If it's been a really bad year, and the corm is feeling stunted, it can forego the flower altogether and produce only a bud for a single leaf, as seen in the two plants below.  Very young plants, which have not yet had a chance to grow a good-sized corm, also produce only a leaf. 

 
     
  Producing but a single leaf may seem risky; what if something eats your leaf?  Few animals or insects, however, eat the leaves of Jack-in-the-pulpits, which are poisonous.  The corm, too, is poisonous.  Nibbling it produces an intense burning sensation in the mouth, and the lips and tongue may subsequently swell so badly as to impair breathing.  Leaves and corms both contain microscopic crystals of calcium oxalate, which have often been blamed for the poisonous qualities of the plant.  However, prolonged cooking or thorough drying renders the plant non-poisonous while leaving the crystals intact, so it is now assumed that some poisonous chemical associated with the crystals is destroyed by heating or drying.

Another name for the plant is Indian turnip, and it has been assumed that Native Americans used the plant as a root vegetable, but only after either prolonged baking or thorough drying.  Donald and Lillian Stokes in Enjoying Wildflowers (Little Brown & Co., 1984) suggest that eating the plant would not have been worth the trouble, except in starvation years.  On the other hand, edible plant books recommend grinding the corms, after thorough drying, to produce a fine flour, and eating the sliced, but thoroughly dried corms, like potato chips.  Given the dangers, I would recommend merely admiring the plant and eating only foods that don't have to be treated extensively to make them non-poisonous.

     
In the nineteenth century, preparations of the plant were used as an expectorant and to treat asthma, rheumatism and whooping cough.  They worked by creating irritation.  The plant had to be partially dried for this purpose, since the completely dried plant would be non-poisonous and hence useless.  On the other hand, an insufficiently dried specimen could be deadly.  Supposedly the preparations could also be used as a form of birth control by causing temporary sterility, but I have serious doubts about their effectiveness.
 
Jack-in-the-pulpits like moist to dry deciduous woodlands, bottomlands, swamps and bogs from Nova Scotia south to Florida and west to Manitoba and Texas.  In Wildwood it grows predominately on the western slope of the Park, close to Connelly's Run.

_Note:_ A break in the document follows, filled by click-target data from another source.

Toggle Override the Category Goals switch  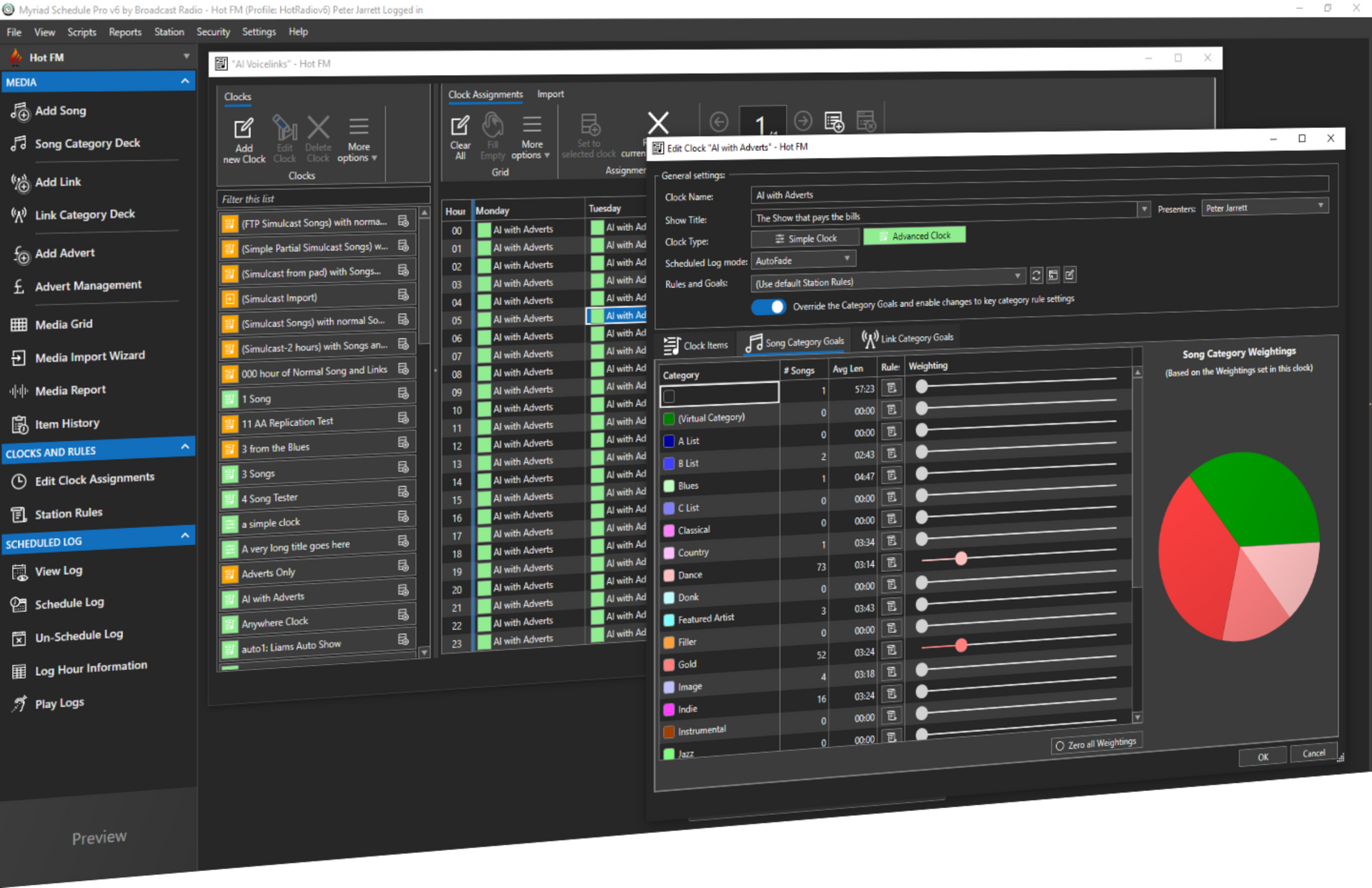[x=768, y=306]
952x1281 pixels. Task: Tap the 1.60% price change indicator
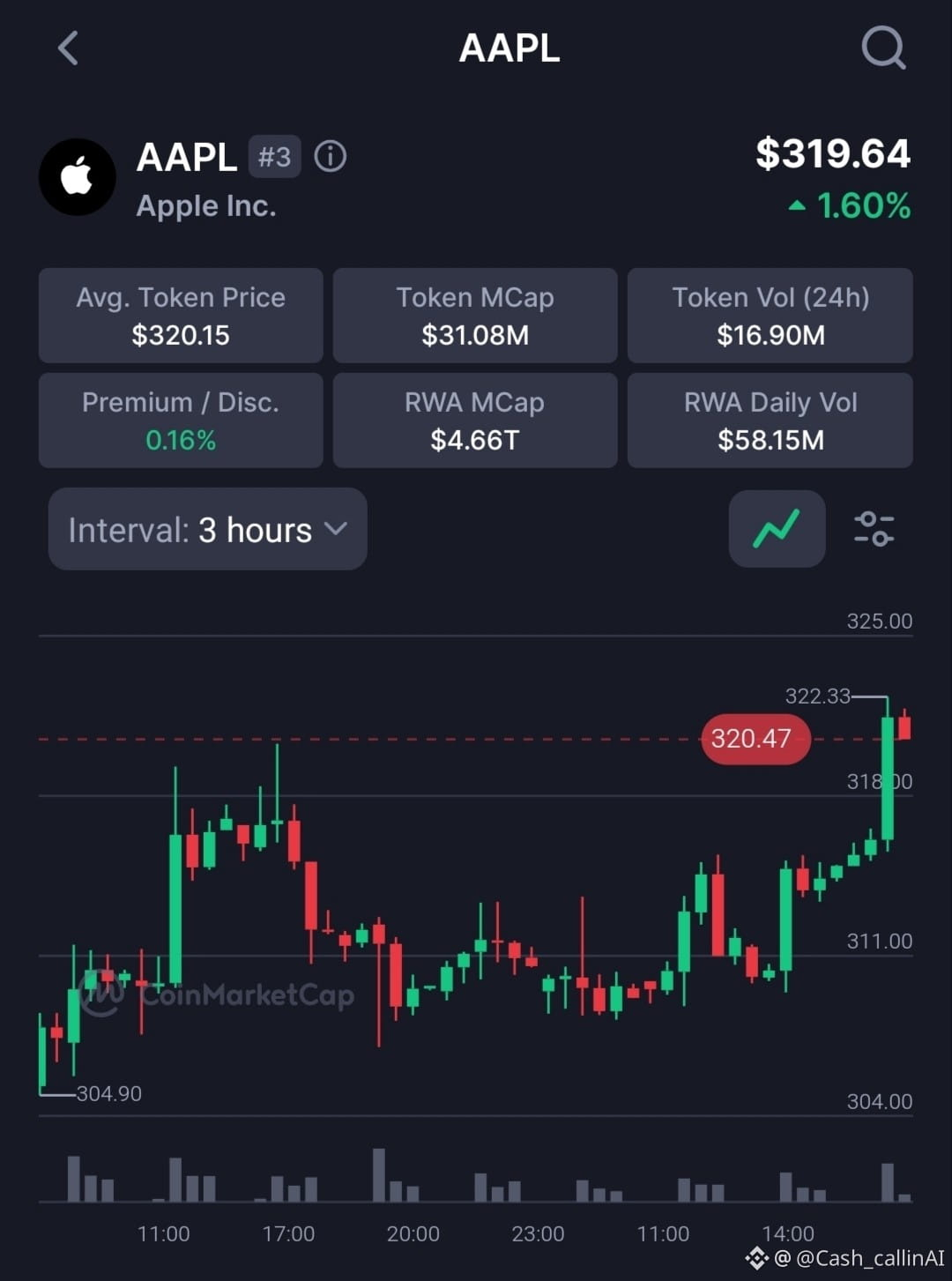849,206
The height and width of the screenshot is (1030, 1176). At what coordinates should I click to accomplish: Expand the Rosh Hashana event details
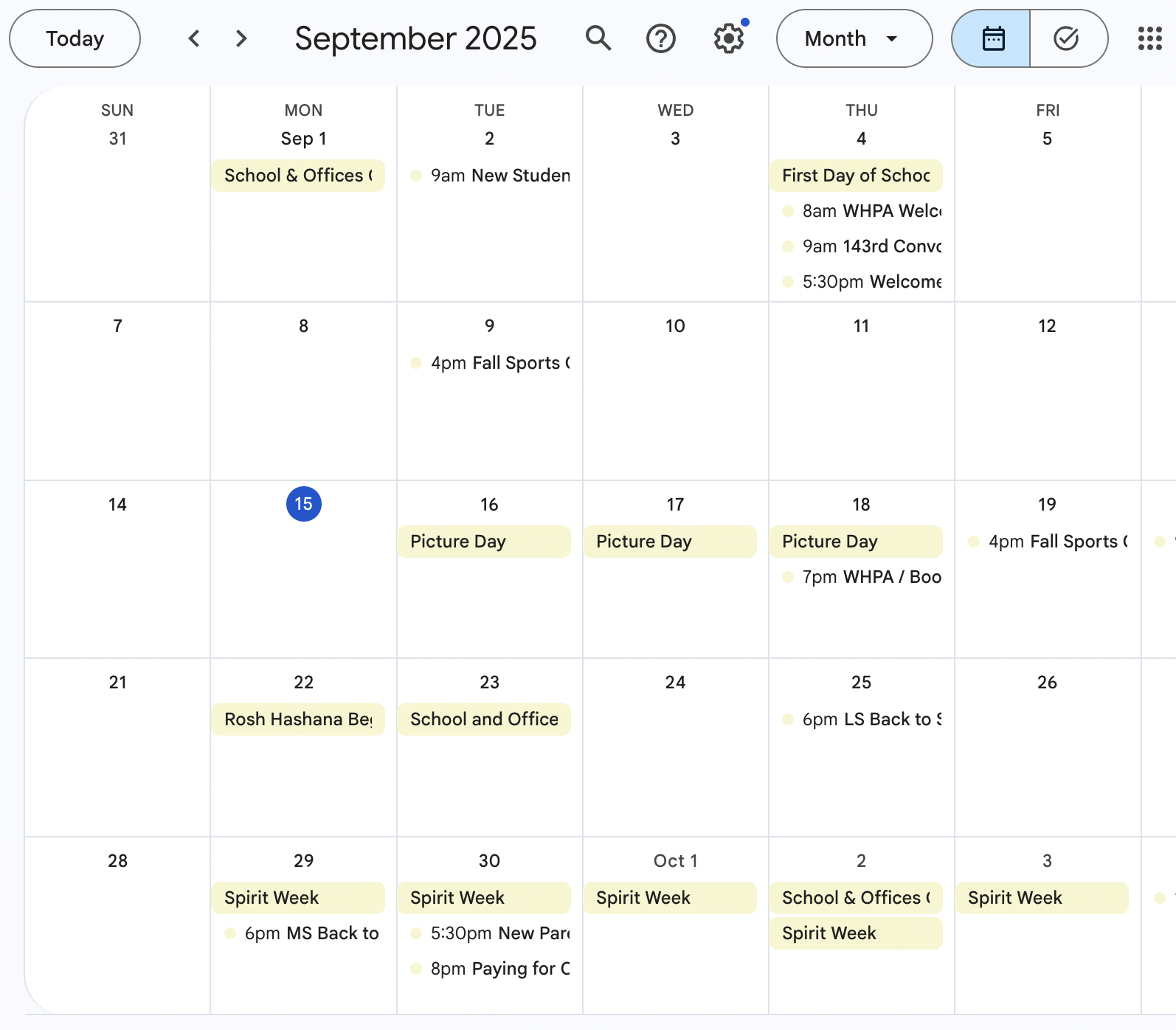pyautogui.click(x=297, y=719)
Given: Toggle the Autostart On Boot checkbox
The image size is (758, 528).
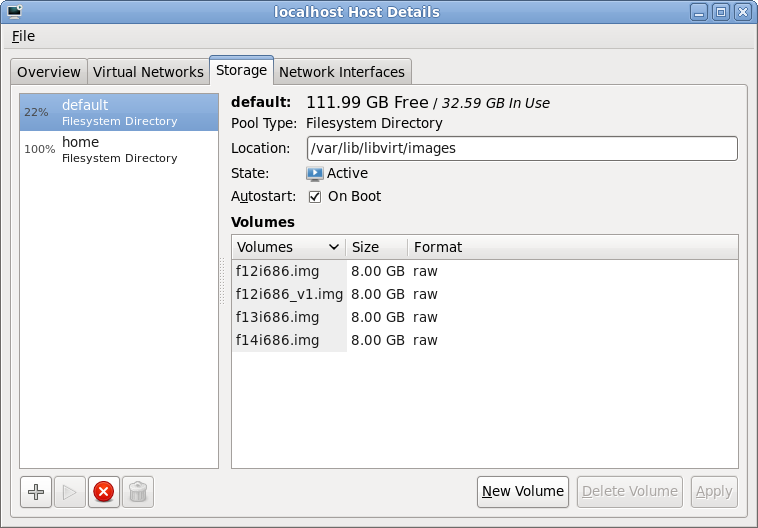Looking at the screenshot, I should click(315, 197).
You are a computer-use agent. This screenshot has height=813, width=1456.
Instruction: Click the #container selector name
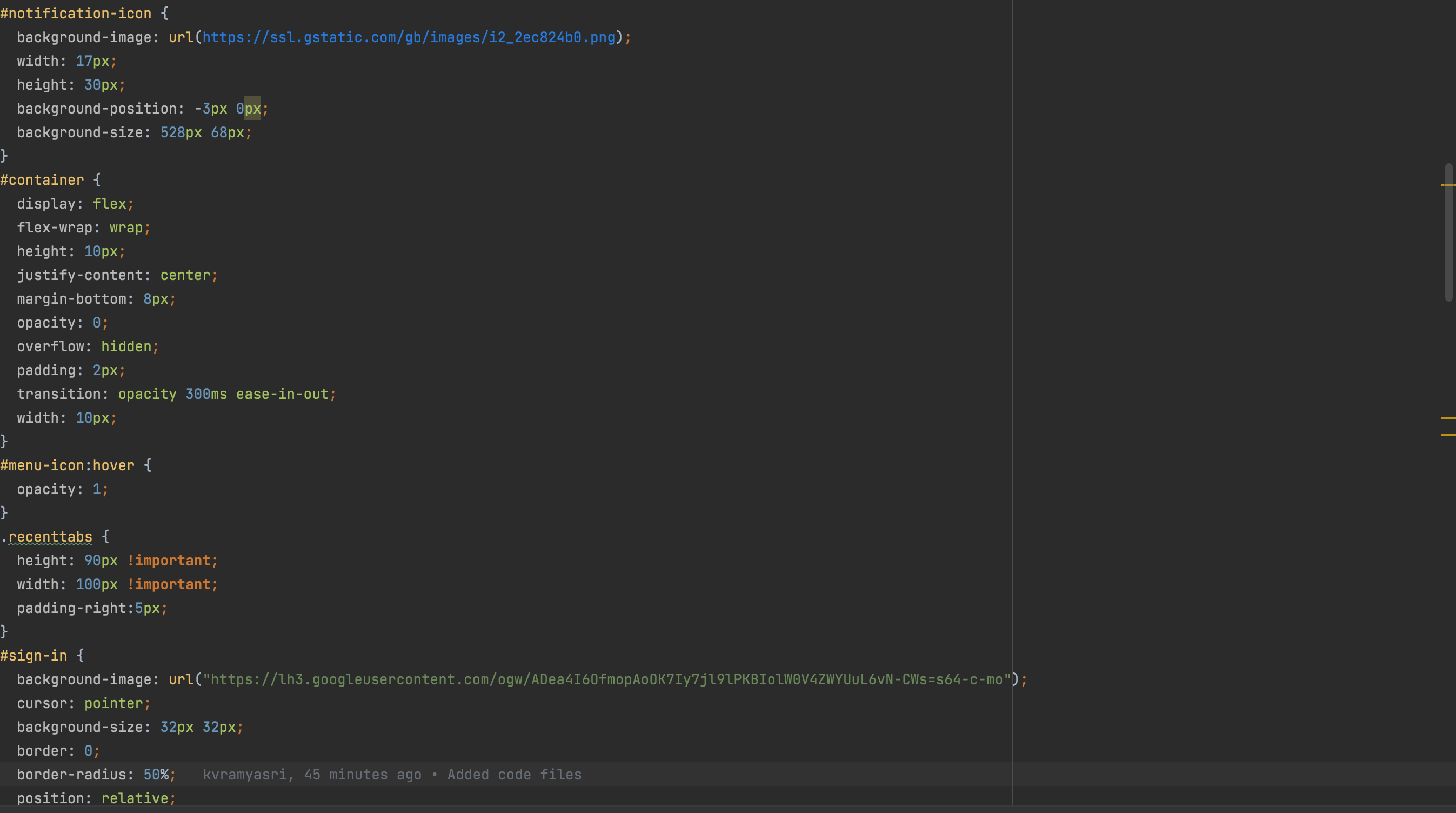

The genus Arisaema contains some 170 species, mostly in temperate Asia, but also in North America and Africa.  Only two species have made it to North America.  Jack-in-the-pulpit is one species.  The other, Arisaema dracontium, the green dragon, is rare, but is known from Virginia.  In the past, Jack-in-the-pulpits were divided into as many as five separate species, based on differences in size, the shape of the leaves, fluting on the spathe, and the moistness of their preferred habitat.  However, the "species" tended to blend into one another, so most botanists now consider them a single, variable species.  The genus name Arisaema comes from the Greek aris, an unknown plant, probably in the Arum Family, mentioned by Pliny, plus haema, meaning "blood" and referring to the red spots found on the leaves of some species.

 
     
 

As I said above, few people have seen the the true flowers of Jack-in-the pulpits, since it is first necessary to peel open the spathe and peer inside.  Even then, a hand lens is recommended.  The pictures here show individual flowers photographed through a microscope  At the left is a single male flower, with more male flowers in the background.  At right above is a single female flower.  The flowers were first rendered transparent by chemical treatment and then photographed using a type of microscopy called polarization microscopy which causes the cell walls of the plant cells to glow.  Crystals also glow, and crystals of calcium oxalate can be seen lining the outer walls of the female flower, although no crystals can be seen in the male flower.  The size of the flowers can be judged by the scale bars, which are 100 micrometers or 0.1 millimeter long.